● Aim of the task:
Copy out the abstract on West Nile virus intervention strategies in full, word for word, including its title.

Are we doing our best to contain the spread of West Nile virus? Evaluating intervention efficacy through mathematical modelling.

Abstract

BACKGROUND: West Nile virus (WNV) is an emerging vector-borne pathogen that is becoming increasingly prevalent in temperate regions. The development of effective intervention strategies is crucial for limiting its spread; however, the adaptability and ubiquity of mosquitoes, combined with the complexity of the WNV transmission cycle, continue to hinder its eradication. METHODS: This study employs a deterministic compartmental model to evaluate the effectiveness of ten intervention strategies targeting either the mosquito (vector) or avian (host) population in the Lombardy region of Italy. RESULTS: Vector-targeted interventions were more effective than host-targeted measures, with breeding site reduction and larvicide treatments demonstrating the greatest efficacy. In contrast, interventions targeting adult mosquitoes, including adulticide treatments and elimination of overwintering mosquitoes, showed moderate efficacy. Furthermore, the impact of eliminating overwintering mosquitoes gradually diminished over time. Host-targeted strategies, such as bird population reduction, were ineffective and, in some cases, led to increased WNV transmission. The efficacy of all interventions varied temporally, peaking in mid-summer. CONCLUSIONS: These findings highlight the importance of prioritising mosquito control, particularly targeting immature stages, to mitigate WNV outbreaks. Our study highlights the critical role of mathematical modelling in designing effective intervention strategies. By providing a structured framework to evaluate and predict the outcomes of various approaches, modelling can aid disease control while optimising resource allocation and minimising environmental impact. Mathematical models, therefore, prove to be powerful tools for balancing public health goals with sustainable practices.

● Records:
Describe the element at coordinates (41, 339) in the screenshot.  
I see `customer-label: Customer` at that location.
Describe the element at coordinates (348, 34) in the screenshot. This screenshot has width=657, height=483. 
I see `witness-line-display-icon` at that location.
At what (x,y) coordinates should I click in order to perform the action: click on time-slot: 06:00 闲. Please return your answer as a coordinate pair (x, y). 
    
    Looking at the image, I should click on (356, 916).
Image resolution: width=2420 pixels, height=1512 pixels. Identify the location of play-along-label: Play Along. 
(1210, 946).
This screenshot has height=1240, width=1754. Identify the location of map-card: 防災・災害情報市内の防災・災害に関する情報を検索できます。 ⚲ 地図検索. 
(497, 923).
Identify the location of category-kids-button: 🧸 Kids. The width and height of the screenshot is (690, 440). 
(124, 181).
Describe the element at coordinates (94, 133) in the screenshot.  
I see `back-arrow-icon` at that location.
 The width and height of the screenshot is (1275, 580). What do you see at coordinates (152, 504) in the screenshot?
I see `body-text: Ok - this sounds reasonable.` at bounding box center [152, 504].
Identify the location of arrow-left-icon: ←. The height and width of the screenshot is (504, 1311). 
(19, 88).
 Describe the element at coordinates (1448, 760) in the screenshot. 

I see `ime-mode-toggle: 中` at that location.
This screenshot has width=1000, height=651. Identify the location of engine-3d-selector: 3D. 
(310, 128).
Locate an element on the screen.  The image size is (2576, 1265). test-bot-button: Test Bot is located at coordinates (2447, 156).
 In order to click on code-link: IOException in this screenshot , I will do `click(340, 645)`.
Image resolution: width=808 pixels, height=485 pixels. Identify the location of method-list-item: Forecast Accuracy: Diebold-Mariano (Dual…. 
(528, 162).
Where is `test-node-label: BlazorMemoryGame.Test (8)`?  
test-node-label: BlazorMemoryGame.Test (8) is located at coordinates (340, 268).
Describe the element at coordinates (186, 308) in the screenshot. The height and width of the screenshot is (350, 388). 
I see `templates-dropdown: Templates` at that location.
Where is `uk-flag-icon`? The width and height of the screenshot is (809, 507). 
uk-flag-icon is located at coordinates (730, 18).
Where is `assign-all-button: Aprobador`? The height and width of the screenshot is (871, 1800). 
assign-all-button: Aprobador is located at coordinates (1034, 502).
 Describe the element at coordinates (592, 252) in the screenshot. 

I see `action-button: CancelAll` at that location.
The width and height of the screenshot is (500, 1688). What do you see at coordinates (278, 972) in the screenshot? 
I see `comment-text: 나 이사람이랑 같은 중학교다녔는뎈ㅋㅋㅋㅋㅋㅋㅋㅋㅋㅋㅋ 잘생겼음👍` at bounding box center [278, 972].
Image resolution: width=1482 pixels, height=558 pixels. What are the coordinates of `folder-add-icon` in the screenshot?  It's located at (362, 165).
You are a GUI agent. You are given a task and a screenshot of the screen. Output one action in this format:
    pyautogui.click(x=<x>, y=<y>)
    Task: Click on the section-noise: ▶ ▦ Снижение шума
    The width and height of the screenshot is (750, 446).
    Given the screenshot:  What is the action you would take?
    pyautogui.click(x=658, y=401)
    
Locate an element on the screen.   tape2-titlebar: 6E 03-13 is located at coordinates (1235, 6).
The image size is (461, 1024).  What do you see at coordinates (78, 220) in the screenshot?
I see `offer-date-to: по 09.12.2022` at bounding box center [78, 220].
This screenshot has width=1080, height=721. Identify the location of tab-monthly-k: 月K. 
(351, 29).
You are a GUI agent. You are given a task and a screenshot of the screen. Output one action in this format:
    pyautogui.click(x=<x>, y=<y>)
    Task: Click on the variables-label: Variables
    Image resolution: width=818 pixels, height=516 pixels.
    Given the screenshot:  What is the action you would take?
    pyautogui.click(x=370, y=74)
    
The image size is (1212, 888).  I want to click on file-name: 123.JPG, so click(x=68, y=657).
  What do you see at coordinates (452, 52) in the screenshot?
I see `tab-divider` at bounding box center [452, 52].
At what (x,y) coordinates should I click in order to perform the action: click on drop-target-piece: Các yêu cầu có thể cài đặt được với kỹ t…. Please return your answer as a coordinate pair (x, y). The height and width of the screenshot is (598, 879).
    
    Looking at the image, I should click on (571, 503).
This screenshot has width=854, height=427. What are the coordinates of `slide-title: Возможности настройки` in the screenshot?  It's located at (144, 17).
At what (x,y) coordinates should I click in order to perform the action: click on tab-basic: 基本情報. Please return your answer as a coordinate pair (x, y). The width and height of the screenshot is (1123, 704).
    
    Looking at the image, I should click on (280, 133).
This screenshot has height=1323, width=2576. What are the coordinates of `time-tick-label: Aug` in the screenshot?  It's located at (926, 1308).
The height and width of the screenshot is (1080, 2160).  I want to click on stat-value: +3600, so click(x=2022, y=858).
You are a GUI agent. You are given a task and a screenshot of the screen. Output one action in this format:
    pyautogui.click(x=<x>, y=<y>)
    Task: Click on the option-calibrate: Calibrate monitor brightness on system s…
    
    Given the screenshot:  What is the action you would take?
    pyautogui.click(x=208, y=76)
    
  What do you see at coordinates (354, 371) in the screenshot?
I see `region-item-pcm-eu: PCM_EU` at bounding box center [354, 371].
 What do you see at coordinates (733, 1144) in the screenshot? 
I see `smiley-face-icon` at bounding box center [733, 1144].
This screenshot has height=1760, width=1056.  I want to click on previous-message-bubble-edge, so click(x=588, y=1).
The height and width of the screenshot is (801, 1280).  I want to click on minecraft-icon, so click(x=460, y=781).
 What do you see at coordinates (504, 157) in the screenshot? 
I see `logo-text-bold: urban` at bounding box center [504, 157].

● Exercise response:
Are we doing our best to contain the spread of West Nile virus? Evaluating intervention efficacy through mathematical modelling.

Abstract

BACKGROUND: West Nile virus (WNV) is an emerging vector-borne pathogen that is becoming increasingly prevalent in temperate regions. The development of effective intervention strategies is crucial for limiting its spread; however, the adaptability and ubiquity of mosquitoes, combined with the complexity of the WNV transmission cycle, continue to hinder its eradication. METHODS: This study employs a deterministic compartmental model to evaluate the effectiveness of ten intervention strategies targeting either the mosquito (vector) or avian (host) population in the Lombardy region of Italy. RESULTS: Vector-targeted interventions were more effective than host-targeted measures, with breeding site reduction and larvicide treatments demonstrating the greatest efficacy. In contrast, interventions targeting adult mosquitoes, including adulticide treatments and elimination of overwintering mosquitoes, showed moderate efficacy. Furthermore, the impact of eliminating overwintering mosquitoes gradually diminished over time. Host-targeted strategies, such as bird population reduction, were ineffective and, in some cases, led to increased WNV transmission. The efficacy of all interventions varied temporally, peaking in mid-summer. CONCLUSIONS: These findings highlight the importance of prioritising mosquito control, particularly targeting immature stages, to mitigate WNV outbreaks. Our study highlights the critical role of mathematical modelling in designing effective intervention strategies. By providing a structured framework to evaluate and predict the outcomes of various approaches, modelling can aid disease control while optimising resource allocation and minimising environmental impact. Mathematical models, therefore, prove to be powerful tools for balancing public health goals with sustainable practices.